====== SELECTED EXTRACT
Running a successful bar may seem like a chaotic venture that provides very little stability of operations. Hosting events, happy hours, market fluctuations, new competition – your bar is vulnerable to sudden inconsistencies in procedures. A good restaurateur, at the very least, needs to be able to adjust on the fly.
Nevertheless, there’s a very fine line between success and failure, so we must keep doing the little things right.
This means implementing regular opening and closing procedures: the touchstone processes of your restaurant. This isn’t just a good work ethic: it also has the practical benefit of making your operations run smoother.
In this article, we’ll present the best bar opening and closing procedures checklist available to help bar managers keep track of what needs to happen during these crucial times.
Why Is A Procedural Checklist Important?
While it’s true that there are many quiet nights, a sound bar should always be able to accommodate rowdy patrons and wild nights. After all, it’s a place for people to come and let loose.
But as every bar manager knows, this often means that things can get a little out of hand. Thus, bars need to implement opening and closing procedures to make sure that nothing falls through the cracks, and that the bar is able to open and close smoothly – regardless of what is happening.
Here are three reasons why having a procedural checklist is vital for bar managers.
It provides a sense of regularity
Having a bar opening and closing procedures checklist gives you and your employees a blueprint to follow. This way, you can avoid the feeling that every day is a new adventure.
After all, it’s a job that you will hold on to for months, and it’s psychologically demanding to have to go through a new experience nearly every month – even for seasoned veterans.
Additionally, it adds an element of routine to help ground the shift for your employees after a long day of adjusting to the demands of your customers. It also helps to ensure that everyone is on the same page, so there are no surprises down the road.
There are always the same things to take care of
Although every night entails different challenges, there are always some opening and closing procedures that need to be completed – no matter what.
For example, you will always need to clean, restock, prepare, and more every day. These are repetitive tasks, which means that no matter what happens, you will most likely be going through these things at the beginning and end of every shift.
A checklist can make these tasks more sustainable.
If you do these things every day, you might as well do it excellently – and you can do that by creating an ordered procedure that your employees can easily follow.
Routines make things more efficient
If you have opening and closing protocols, it’s much easier to prepare for the next shift.
Without standardized protocols, your employees are liable to forget things they need to do – especially after a long and tiring shift.
============
EXERCISES TO COMPLETE:
(A) Answer these about the article on bar opening and closing procedures:
(i) At the very least, what does a good restaurateur need to be able to do?
(ii) Which repetitive daily tasks does the article name as examples?
(iii) Without standardized protocols, what are employees liable to do?
(B) Write the next few paragraphs of the article on bar opening and closing procedures, picking up after its last sentence.
====== PROVIDED DATA
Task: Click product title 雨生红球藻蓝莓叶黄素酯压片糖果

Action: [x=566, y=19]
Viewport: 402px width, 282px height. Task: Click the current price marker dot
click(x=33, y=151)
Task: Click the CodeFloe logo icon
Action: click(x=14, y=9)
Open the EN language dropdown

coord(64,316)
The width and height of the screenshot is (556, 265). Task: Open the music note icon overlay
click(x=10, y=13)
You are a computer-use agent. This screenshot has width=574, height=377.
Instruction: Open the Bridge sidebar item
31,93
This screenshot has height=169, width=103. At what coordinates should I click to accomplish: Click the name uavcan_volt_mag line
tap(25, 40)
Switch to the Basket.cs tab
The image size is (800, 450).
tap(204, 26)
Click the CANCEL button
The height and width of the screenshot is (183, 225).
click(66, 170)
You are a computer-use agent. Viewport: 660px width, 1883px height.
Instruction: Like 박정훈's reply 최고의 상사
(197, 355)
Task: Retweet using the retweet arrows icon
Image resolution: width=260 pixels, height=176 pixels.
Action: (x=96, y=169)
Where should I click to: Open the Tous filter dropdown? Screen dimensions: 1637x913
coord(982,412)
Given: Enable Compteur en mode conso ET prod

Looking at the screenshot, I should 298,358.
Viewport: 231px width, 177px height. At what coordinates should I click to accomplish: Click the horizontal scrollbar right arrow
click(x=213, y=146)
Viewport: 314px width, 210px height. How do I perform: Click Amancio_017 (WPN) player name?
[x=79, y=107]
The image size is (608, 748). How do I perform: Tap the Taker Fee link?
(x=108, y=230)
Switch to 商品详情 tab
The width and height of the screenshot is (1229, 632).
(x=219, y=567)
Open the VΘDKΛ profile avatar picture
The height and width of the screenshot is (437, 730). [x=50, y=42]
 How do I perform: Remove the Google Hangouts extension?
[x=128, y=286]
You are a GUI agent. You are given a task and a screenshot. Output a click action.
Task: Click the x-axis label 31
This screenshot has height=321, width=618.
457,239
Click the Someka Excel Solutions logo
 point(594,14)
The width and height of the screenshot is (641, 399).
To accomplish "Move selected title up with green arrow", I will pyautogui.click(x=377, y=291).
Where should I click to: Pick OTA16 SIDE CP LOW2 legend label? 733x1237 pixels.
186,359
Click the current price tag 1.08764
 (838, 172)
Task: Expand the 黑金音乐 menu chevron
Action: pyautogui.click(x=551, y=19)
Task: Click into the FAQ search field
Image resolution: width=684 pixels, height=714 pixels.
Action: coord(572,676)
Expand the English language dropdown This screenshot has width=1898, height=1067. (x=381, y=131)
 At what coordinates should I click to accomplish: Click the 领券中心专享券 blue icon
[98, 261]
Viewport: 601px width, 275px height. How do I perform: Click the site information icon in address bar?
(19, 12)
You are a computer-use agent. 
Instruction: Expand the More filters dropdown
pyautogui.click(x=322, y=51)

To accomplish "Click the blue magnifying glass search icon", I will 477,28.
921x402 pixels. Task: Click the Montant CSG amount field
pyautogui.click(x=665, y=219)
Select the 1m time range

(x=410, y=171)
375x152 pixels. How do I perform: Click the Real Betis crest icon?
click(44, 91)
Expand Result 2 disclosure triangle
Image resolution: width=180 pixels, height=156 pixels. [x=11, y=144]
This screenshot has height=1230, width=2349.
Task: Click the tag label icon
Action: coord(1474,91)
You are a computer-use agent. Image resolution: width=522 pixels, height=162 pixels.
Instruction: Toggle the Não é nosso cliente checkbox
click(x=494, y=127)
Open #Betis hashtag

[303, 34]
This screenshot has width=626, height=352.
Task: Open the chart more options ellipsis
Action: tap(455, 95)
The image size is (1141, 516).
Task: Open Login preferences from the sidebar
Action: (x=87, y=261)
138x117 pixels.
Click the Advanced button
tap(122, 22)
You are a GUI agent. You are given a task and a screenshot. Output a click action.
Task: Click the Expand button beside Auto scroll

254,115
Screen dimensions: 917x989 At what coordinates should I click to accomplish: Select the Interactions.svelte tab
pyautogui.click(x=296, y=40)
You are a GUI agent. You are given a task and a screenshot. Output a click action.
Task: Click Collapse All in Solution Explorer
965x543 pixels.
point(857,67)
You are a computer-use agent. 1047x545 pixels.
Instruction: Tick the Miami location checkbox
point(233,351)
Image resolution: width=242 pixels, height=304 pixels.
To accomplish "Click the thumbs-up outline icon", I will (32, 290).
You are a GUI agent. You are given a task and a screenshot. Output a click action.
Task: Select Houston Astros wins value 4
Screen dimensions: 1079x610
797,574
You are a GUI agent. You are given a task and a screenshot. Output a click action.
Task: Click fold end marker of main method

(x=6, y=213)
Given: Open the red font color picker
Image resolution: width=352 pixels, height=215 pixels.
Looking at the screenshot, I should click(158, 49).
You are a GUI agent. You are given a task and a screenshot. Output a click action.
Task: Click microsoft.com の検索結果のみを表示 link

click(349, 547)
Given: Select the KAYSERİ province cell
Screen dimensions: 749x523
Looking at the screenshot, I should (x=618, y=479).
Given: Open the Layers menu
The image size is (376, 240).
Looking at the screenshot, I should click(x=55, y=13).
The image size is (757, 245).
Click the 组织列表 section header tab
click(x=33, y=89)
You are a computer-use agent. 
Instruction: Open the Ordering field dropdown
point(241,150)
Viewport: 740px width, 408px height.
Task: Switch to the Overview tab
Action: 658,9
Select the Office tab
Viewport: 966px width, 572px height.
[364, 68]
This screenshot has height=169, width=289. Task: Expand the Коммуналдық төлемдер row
============
ANSWER SET:
(A)
(i) Adjust on the fly.
(ii) Cleaning, restocking, and preparing.
(iii) Forget things they need to do, especially after a long and tiring shift.

(B)
That’s why it’s crucial to have a checklist your employees can always refer to so that they don’t have to expend their limited mental energy to remember what needs to be done.
What Should Be Included In Your Bar Opening and Closing Procedures Checklist?
Now that we’ve gone over why it’s important to have a bar opening and closing procedures checklist, let’s take a look at what should be included in yours.
Bar Opening Checklist
This section will discuss a detailed checklist of bar opening procedures that your bar should be able to execute every day.
Conduct a Thorough Property Check
The exterior of your establishment affects your customer’s intention to buy your food. A clean, welcoming, and professional surface will invite people to try out your menu, while a dirty and unkempt one will keep all but the bravest customers away.
This means that every day, you need to take into account the conditions of your establishment’s exterior.
When you walk up to your restaurant, you should evaluate whether your frontage needs cleaning, repairing, and repainting, among others. Check to see that it has not been vandalized, that there are no graffiti, or that certain things have not been stolen. Take note of trash around your property, and clean up whatever you can before returning for everything else.
Another thing that you should be concerned about is your security, so check your exterior cameras held up well for the night and that it hasn’t been shifted to create a blind spot that vandals might have taken advantage of.
If there are things needing repairing, retouching, or redesigning, take note of them and take care of them as soon as possible.
The exterior of your building is critical to your business because it’s the fact that your customers will see it when they walk up to your store. Thus, take the time every day to ensure that you’re presenting the best face possible for your patrons.
Do an Initial Assessment of Your Interior
When you get in, do an initial assessment of your establishment: your floor and work area.
Running a restaurant is hectic; most likely, several tasks got left over from yesterday or the day before. Conduct an initial assessment to ensure that it won’t be forgotten again.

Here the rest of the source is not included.